To be done:
Please copy out, word for word, the entries from the line containing "Given: Open the 后台页面 navigation dropdown" through the line containing "tap(987, 484)".

Records for finding displayed items
# # # # # # #

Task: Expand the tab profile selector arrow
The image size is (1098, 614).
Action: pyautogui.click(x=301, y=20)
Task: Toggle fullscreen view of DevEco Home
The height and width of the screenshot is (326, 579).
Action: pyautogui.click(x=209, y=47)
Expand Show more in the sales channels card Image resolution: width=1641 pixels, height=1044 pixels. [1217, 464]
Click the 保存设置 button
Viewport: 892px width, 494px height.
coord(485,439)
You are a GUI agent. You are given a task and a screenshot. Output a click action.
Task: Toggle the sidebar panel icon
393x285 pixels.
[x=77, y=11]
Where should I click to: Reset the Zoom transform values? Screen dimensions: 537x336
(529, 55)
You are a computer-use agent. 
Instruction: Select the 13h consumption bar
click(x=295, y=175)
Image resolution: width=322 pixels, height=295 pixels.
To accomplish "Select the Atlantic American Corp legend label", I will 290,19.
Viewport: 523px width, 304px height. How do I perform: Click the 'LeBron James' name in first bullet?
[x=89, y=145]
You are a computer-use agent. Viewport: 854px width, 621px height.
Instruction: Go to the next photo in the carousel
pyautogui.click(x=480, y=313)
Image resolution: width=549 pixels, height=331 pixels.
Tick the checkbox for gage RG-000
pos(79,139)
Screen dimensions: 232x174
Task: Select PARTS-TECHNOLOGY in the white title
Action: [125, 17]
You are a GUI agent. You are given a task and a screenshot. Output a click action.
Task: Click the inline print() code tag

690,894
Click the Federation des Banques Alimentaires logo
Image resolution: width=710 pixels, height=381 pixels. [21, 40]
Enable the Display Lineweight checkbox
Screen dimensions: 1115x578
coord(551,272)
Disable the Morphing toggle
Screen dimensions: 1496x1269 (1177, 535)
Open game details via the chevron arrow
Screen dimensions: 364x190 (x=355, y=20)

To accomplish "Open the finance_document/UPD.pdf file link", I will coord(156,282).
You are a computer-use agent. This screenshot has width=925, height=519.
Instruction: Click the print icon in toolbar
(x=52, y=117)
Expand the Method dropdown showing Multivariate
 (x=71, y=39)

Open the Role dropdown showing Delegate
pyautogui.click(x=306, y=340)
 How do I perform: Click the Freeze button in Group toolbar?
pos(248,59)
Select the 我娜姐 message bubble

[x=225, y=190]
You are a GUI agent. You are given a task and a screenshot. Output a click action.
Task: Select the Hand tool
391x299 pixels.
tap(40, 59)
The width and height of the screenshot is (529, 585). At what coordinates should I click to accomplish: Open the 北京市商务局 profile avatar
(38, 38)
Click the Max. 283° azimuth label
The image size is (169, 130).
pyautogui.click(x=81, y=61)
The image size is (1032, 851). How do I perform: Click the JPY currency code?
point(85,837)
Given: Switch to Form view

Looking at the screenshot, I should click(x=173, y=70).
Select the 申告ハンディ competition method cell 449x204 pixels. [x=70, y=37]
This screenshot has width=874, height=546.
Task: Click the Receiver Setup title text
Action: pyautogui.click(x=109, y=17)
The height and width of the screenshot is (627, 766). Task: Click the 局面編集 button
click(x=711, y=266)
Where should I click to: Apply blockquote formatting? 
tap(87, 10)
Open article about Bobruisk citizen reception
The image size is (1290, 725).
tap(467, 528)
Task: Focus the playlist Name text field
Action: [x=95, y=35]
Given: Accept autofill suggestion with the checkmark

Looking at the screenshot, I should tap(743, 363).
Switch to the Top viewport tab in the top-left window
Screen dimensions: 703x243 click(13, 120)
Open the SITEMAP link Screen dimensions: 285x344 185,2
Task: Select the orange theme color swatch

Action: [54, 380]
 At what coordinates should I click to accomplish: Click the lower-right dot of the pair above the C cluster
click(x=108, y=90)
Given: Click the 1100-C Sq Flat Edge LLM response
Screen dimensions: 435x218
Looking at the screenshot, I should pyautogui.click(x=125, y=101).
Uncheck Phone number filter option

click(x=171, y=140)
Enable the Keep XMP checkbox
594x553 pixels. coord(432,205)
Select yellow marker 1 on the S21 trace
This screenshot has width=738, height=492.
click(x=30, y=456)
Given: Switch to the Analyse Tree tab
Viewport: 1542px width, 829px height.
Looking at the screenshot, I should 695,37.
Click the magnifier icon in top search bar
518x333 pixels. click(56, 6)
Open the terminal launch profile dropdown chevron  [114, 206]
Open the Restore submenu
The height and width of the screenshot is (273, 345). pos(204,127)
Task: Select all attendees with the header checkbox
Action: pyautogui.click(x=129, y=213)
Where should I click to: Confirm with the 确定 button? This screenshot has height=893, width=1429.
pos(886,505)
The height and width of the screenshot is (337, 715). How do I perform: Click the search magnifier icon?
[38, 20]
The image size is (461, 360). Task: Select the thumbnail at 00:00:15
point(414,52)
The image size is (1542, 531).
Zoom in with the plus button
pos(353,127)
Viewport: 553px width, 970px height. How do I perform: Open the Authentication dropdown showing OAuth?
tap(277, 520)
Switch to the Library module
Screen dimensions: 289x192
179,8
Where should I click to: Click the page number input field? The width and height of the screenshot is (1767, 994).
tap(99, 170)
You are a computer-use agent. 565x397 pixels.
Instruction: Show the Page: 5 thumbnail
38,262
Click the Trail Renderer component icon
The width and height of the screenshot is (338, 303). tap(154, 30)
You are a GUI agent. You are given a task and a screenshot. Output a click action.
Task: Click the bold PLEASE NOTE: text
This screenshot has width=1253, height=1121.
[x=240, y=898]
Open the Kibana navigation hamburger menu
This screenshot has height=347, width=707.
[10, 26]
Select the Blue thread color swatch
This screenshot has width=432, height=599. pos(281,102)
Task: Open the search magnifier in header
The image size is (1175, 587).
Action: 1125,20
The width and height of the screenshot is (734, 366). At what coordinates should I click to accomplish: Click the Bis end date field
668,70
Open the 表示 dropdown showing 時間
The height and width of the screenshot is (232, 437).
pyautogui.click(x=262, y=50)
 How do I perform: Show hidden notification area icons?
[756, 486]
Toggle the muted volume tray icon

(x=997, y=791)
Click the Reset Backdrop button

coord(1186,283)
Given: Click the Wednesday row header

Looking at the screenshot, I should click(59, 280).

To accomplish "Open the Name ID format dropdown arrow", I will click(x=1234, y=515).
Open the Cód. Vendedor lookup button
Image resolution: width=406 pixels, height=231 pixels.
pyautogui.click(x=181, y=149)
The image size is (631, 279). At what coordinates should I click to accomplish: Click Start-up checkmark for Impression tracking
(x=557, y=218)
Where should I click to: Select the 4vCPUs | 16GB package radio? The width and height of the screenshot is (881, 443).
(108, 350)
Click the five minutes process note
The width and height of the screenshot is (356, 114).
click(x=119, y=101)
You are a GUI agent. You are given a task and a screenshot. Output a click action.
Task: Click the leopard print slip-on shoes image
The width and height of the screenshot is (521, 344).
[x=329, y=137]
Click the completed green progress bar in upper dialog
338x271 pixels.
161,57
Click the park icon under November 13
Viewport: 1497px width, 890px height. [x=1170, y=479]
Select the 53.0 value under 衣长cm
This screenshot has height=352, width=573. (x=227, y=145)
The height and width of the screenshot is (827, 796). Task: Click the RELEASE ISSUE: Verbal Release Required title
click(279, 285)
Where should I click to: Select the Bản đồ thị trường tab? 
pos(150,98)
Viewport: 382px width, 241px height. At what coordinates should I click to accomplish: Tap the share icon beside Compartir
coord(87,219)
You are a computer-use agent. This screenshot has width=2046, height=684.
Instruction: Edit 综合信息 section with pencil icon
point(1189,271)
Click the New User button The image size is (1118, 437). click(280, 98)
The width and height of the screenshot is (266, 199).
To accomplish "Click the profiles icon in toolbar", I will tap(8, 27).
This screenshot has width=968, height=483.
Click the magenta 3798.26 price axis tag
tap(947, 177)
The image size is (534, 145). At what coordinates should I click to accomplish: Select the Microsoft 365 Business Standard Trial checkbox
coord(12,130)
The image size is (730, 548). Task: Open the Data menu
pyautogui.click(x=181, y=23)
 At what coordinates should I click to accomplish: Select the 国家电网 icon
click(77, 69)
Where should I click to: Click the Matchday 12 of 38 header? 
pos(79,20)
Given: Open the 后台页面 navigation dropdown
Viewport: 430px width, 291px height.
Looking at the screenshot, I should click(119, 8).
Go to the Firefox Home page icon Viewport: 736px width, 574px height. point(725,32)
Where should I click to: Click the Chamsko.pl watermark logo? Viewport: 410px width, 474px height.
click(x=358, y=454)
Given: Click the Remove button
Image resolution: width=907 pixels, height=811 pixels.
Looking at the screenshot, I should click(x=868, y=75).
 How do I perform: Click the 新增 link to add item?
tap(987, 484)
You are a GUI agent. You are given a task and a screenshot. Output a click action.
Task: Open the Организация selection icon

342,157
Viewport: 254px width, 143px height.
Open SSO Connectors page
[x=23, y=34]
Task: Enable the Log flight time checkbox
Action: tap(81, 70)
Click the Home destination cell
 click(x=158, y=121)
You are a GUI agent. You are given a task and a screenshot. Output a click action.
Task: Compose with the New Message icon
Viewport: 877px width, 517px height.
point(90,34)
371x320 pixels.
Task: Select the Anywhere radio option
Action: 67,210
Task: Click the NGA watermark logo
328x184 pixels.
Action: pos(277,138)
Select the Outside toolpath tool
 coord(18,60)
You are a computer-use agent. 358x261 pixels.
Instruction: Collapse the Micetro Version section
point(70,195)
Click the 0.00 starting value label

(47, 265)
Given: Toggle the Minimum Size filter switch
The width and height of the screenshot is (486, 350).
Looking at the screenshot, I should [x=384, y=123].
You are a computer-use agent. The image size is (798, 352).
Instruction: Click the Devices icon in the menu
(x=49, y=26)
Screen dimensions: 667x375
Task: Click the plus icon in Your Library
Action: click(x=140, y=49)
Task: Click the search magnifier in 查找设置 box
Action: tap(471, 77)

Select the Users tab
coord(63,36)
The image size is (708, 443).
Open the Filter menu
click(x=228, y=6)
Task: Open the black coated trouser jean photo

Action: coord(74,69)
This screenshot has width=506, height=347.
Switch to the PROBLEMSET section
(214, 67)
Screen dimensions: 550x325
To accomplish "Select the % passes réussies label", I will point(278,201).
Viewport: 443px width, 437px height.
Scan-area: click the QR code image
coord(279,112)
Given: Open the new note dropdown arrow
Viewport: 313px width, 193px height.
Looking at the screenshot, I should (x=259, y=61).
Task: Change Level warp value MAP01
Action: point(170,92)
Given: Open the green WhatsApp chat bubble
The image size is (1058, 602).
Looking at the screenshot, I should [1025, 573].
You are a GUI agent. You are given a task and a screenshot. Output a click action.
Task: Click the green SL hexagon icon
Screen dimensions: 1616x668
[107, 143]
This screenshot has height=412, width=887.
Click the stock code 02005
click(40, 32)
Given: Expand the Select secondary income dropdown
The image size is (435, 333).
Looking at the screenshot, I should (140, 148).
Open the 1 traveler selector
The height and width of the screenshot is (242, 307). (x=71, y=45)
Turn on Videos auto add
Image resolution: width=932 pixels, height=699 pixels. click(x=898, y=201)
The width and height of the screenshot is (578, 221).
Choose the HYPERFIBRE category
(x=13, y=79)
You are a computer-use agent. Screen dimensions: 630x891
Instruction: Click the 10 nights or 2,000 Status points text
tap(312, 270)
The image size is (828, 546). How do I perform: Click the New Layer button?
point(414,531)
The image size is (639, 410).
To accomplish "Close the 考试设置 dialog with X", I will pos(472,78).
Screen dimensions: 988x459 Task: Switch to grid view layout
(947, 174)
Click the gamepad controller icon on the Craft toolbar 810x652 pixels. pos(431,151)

# # # # # # #

Output for this exercise:
Given: Open the 后台页面 navigation dropdown
Viewport: 430px width, 291px height.
Looking at the screenshot, I should click(119, 8).
Go to the Firefox Home page icon Viewport: 736px width, 574px height. point(725,32)
Where should I click to: Click the Chamsko.pl watermark logo? Viewport: 410px width, 474px height.
click(x=358, y=454)
Given: Click the Remove button
Image resolution: width=907 pixels, height=811 pixels.
Looking at the screenshot, I should click(x=868, y=75).
 How do I perform: Click the 新增 link to add item?
tap(987, 484)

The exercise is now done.